━━━━━ Input data

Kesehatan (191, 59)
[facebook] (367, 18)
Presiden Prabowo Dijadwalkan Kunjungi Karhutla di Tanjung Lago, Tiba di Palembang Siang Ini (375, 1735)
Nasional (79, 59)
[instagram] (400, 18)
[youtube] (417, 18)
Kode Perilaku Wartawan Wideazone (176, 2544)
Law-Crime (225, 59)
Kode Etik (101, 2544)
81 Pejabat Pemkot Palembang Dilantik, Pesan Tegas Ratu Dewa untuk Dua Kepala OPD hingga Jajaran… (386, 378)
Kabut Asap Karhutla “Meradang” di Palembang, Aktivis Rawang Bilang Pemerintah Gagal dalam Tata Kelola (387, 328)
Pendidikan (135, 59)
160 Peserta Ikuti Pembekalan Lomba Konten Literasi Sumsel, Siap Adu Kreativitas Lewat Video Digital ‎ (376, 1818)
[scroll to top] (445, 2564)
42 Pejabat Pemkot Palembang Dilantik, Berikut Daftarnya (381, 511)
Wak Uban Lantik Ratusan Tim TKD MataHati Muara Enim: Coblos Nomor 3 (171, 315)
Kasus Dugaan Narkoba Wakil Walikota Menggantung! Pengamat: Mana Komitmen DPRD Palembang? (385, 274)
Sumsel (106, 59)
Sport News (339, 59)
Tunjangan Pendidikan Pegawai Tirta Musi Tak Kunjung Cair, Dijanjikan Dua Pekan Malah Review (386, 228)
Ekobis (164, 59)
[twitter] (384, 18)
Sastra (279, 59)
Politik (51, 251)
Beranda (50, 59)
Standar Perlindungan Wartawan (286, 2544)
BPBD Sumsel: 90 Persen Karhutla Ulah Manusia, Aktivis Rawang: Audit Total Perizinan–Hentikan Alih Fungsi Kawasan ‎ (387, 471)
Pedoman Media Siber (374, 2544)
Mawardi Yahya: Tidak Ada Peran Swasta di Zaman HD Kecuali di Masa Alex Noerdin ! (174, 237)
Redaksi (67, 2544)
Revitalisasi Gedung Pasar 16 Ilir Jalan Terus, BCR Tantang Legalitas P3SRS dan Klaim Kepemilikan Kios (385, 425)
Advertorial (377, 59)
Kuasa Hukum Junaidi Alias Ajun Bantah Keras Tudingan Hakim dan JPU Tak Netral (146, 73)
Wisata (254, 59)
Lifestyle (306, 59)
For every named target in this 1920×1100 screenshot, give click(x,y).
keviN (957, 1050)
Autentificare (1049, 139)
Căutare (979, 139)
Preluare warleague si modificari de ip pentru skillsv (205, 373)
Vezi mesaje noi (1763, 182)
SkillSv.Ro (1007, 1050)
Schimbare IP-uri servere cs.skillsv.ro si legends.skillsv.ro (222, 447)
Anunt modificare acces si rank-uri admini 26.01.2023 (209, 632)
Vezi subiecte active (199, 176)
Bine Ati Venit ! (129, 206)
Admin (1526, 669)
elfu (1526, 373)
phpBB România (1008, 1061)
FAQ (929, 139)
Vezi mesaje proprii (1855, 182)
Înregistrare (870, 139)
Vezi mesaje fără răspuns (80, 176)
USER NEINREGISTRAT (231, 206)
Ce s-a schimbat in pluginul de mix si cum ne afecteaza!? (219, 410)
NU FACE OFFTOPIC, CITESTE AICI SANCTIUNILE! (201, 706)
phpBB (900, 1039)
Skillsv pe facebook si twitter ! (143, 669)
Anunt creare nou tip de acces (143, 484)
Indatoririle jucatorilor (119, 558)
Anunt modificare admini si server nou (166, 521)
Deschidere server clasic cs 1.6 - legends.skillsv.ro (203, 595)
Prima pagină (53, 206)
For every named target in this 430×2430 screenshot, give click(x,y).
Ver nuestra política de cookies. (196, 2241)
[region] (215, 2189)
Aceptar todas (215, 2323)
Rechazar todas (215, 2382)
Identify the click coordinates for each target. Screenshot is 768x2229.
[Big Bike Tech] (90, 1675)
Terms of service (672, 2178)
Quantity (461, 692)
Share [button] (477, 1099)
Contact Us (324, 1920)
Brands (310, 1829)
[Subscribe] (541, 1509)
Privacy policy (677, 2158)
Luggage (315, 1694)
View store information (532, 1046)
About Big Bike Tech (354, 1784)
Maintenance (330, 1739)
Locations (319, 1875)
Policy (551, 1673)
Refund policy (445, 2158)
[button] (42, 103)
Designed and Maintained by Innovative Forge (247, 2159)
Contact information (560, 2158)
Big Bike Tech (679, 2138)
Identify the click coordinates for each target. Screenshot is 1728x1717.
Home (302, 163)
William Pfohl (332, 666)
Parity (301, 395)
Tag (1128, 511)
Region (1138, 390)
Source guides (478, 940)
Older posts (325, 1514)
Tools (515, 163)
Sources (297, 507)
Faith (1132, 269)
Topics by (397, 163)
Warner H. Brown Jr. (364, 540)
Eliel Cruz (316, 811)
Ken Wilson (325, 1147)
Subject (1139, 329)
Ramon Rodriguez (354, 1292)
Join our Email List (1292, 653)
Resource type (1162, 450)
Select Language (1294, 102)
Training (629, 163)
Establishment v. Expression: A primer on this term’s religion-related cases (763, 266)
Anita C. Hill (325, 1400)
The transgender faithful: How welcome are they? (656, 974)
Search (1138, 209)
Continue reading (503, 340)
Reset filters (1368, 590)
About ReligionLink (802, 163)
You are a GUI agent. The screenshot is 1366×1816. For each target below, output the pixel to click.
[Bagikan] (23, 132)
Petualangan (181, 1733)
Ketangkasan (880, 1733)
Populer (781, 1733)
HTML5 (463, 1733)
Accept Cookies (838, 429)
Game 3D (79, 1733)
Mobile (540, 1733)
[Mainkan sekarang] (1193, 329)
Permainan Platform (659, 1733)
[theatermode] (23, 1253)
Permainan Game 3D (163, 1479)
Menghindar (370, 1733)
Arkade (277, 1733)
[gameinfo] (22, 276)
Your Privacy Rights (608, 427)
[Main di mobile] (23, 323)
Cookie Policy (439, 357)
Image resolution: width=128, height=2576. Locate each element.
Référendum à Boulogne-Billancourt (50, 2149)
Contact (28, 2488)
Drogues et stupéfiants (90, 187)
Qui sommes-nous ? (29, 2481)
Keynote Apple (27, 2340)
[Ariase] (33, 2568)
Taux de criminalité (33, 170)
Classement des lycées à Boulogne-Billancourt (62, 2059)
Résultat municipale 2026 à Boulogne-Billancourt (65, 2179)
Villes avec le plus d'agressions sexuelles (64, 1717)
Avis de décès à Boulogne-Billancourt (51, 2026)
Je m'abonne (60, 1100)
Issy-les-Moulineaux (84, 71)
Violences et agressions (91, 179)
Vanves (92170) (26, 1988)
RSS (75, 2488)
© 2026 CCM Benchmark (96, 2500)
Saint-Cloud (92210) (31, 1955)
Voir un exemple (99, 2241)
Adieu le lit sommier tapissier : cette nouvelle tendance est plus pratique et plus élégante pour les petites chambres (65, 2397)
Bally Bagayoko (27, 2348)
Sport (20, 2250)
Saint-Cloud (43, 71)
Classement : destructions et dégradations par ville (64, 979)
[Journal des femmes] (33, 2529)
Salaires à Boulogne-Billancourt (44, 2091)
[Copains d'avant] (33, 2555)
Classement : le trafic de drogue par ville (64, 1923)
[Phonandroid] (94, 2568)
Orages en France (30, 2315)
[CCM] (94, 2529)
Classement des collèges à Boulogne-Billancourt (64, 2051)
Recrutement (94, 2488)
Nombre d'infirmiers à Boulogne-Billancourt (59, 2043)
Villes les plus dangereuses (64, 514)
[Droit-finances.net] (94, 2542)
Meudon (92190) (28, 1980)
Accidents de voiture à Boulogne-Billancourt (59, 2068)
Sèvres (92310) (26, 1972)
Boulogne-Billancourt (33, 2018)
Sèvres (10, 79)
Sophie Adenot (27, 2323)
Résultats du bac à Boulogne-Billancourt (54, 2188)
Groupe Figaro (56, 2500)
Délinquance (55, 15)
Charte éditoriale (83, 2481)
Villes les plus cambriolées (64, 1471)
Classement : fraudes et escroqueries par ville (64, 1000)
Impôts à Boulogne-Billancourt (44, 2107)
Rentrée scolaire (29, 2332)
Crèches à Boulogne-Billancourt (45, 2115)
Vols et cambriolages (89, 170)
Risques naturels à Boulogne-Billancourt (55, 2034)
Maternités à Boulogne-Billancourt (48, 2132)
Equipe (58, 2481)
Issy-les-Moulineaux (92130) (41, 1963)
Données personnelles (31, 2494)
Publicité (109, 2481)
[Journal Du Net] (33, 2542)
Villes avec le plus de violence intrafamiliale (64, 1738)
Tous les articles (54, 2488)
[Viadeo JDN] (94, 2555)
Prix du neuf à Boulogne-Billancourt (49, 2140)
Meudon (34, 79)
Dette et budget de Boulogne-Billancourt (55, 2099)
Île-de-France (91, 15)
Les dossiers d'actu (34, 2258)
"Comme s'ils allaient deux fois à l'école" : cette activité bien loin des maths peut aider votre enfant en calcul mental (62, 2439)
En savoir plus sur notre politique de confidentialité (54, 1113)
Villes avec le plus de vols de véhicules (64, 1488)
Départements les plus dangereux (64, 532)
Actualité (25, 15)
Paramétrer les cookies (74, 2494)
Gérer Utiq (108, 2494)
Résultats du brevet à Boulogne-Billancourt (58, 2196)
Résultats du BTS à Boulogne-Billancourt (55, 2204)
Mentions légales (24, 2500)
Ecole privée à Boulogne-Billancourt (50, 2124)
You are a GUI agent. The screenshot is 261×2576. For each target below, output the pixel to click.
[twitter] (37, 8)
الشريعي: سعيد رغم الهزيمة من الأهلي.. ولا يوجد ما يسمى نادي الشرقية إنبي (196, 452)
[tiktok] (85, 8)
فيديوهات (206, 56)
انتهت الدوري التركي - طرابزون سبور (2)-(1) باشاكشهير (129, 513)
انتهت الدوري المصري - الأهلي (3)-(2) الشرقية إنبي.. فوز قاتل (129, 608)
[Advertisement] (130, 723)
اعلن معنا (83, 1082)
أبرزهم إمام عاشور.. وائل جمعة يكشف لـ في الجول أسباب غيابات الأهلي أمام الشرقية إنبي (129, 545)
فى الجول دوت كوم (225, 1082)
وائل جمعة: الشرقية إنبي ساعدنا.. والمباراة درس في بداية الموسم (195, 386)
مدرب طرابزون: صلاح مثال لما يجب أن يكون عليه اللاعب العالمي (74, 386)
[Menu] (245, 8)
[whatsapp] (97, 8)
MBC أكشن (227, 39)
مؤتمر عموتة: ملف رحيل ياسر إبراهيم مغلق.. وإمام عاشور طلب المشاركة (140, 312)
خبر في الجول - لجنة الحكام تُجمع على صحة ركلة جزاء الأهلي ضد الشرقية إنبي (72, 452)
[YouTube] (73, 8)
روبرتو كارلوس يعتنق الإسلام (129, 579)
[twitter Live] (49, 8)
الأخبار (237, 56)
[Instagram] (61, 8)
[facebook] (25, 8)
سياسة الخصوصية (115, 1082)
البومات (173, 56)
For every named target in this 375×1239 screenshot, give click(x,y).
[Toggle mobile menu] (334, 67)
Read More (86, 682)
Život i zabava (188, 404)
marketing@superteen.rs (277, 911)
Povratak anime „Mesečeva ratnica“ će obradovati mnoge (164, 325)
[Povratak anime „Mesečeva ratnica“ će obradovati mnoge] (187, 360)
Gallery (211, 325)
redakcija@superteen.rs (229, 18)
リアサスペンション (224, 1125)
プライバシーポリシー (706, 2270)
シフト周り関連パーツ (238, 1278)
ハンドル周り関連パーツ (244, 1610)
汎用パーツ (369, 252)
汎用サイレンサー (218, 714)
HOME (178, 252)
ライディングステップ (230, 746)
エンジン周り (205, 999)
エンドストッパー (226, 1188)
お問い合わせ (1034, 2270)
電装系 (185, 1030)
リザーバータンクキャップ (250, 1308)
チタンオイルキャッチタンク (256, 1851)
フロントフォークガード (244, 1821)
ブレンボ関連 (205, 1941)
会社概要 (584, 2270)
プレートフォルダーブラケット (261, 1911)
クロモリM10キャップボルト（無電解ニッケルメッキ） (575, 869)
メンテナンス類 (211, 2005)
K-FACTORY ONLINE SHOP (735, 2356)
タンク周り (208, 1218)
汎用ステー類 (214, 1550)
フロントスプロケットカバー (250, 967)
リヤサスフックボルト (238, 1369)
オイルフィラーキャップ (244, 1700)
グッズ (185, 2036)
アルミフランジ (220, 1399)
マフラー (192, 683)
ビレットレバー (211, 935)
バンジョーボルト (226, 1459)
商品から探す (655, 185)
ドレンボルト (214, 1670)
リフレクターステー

━━━━━━━━━━

What the exercise asks
In the listing above, locate the line containing "Charte éditoriale (83, 2481)" and the line containing "فى الجول دوت كوم (225, 1082)". Extract those two lines and every line between them, exactly as written, and only those.

The completed task
Charte éditoriale (83, 2481)
Villes les plus cambriolées (64, 1471)
Classement : fraudes et escroqueries par ville (64, 1000)
Impôts à Boulogne-Billancourt (44, 2107)
Rentrée scolaire (29, 2332)
Crèches à Boulogne-Billancourt (45, 2115)
Vols et cambriolages (89, 170)
Risques naturels à Boulogne-Billancourt (55, 2034)
Maternités à Boulogne-Billancourt (48, 2132)
Equipe (58, 2481)
Issy-les-Moulineaux (92130) (41, 1963)
Données personnelles (31, 2494)
Publicité (109, 2481)
[Journal Du Net] (33, 2542)
Villes avec le plus de violence intrafamiliale (64, 1738)
Tous les articles (54, 2488)
[Viadeo JDN] (94, 2555)
Prix du neuf à Boulogne-Billancourt (49, 2140)
Meudon (34, 79)
Dette et budget de Boulogne-Billancourt (55, 2099)
Île-de-France (91, 15)
Les dossiers d'actu (34, 2258)
"Comme s'ils allaient deux fois à l'école" : cette activité bien loin des maths peut aider votre enfant en calcul mental (62, 2439)
En savoir plus sur notre politique de confidentialité (54, 1113)
Villes avec le plus de vols de véhicules (64, 1488)
Départements les plus dangereux (64, 532)
Actualité (25, 15)
Paramétrer les cookies (74, 2494)
Gérer Utiq (108, 2494)
Résultats du brevet à Boulogne-Billancourt (58, 2196)
Résultats du BTS à Boulogne-Billancourt (55, 2204)
Mentions légales (24, 2500)
Ecole privée à Boulogne-Billancourt (50, 2124)
You are a GUI agent. The screenshot is 261×2576. For each target below, output the pixel to click.
[twitter] (37, 8)
الشريعي: سعيد رغم الهزيمة من الأهلي.. ولا يوجد ما يسمى نادي الشرقية إنبي (196, 452)
[tiktok] (85, 8)
فيديوهات (206, 56)
انتهت الدوري التركي - طرابزون سبور (2)-(1) باشاكشهير (129, 513)
انتهت الدوري المصري - الأهلي (3)-(2) الشرقية إنبي.. فوز قاتل (129, 608)
[Advertisement] (130, 723)
اعلن معنا (83, 1082)
أبرزهم إمام عاشور.. وائل جمعة يكشف لـ في الجول أسباب غيابات الأهلي أمام الشرقية إنبي (129, 545)
فى الجول دوت كوم (225, 1082)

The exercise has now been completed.